El asesinato sistemático, metódico y planificado de seis millones de judíos (hombres, mujeres, ancianos, jóvenes, niños y lactantes) perpetrado por los nazis y sus cómplices, ante el silencio ominoso de las potencias aliadas durante la II Guerra Mundial, es un evento único en la historia que no puede ni debe olvidarse. Seis millones de personas (no hay forma de referirse a esta cifra sin que resulte demasiado abstracta), dos veces la población de Panamá, fueron vejadas, ultrajadas, humilladas y asesinadas en pleno siglo XX, en el país más culto de Europa, por cometer el “crimen” de ser judíos. Un tercio de nuestro pueblo fue exterminado.
Y nos mataron y trataron de aniquilarnos. Y a pesar de poner su maquinaria de guerra al servicio del exterminio, nuestros enemigos no pudieron alcanzar su meta. Sobrevivimos. Y como sobrevivientes nuestro compromiso es recordar; recordar a nuestros mártires.
En Yad Vashem, el museo y memorial de la Shoá ubicado en Jerusalem, está el “salón de los nombres”. Allí, en forma continua son leídos los nombres de las víctimas y la edad que tenían. Cada uno de esos seis millones tenía un nombre, una familia, una vida y un futuro que fue truncado por las manos asesinas. En el mundo rememoramos las proezas de aquellos que se rebelaron contra la muerte, de aquellos que lucharon por la dignidad humana.

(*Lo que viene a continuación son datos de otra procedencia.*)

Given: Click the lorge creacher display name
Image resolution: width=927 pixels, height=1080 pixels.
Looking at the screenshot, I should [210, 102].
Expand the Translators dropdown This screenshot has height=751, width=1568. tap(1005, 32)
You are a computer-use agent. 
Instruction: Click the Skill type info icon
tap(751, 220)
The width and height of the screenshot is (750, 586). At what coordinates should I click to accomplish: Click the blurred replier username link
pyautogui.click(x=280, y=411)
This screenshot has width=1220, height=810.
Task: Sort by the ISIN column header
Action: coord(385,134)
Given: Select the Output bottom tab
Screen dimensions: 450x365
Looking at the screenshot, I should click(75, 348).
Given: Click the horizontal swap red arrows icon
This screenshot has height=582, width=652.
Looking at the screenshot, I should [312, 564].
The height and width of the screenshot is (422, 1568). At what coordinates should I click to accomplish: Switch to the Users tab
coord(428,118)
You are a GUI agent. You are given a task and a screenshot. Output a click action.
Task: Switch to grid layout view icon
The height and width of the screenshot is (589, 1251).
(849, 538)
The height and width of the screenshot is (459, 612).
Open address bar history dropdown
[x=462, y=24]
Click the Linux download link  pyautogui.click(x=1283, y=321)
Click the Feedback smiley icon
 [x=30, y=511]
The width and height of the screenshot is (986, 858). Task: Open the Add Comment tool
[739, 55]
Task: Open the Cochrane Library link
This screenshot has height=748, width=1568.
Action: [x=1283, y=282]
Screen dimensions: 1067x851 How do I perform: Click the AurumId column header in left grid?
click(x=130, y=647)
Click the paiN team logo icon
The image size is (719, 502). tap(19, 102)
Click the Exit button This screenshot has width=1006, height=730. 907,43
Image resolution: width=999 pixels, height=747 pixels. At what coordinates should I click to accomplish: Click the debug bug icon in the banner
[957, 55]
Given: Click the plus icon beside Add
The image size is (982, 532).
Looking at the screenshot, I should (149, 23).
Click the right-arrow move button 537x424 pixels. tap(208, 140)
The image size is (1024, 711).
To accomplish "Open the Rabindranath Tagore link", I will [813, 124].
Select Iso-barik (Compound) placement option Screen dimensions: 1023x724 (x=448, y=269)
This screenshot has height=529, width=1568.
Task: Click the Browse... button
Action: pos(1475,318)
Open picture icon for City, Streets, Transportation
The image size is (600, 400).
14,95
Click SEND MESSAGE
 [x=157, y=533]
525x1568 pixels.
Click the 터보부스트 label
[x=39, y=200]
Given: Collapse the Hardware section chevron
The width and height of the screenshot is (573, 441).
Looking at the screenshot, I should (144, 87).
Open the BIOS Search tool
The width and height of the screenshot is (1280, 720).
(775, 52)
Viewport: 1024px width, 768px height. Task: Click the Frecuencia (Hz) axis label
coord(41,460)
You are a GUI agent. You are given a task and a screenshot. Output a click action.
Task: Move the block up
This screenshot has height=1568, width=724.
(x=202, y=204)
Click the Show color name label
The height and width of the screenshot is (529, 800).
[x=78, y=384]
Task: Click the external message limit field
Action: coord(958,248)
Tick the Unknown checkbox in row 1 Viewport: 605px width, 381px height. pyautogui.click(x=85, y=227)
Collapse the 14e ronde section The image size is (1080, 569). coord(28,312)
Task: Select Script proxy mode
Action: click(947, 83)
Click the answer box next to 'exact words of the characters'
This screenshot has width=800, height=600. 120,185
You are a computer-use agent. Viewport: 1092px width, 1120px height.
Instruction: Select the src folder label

De los que combatieron contra un ejército poderoso con armas improvisadas, y de los que fueron capaces de formar una orquesta o crear una escuela, en medio del horror, el hambre y la desesperación. Recordamos a los justos de la humanidad, aquellos gentiles que arriesgaron sus vidas para salvar judíos de una muerte segura. Y recordamos el heroísmo; el heroísmo de los que nos enseñaron que la santidad de la vida radica no solo en morir por lo que uno cree, sino en darle significado a la vida que se vive, aun en medio de tanta muerte y desolación. Por eso recordamos. Ese es el mandato. Mientras el mundo prefiere olvidar, nuestro deber es recordar.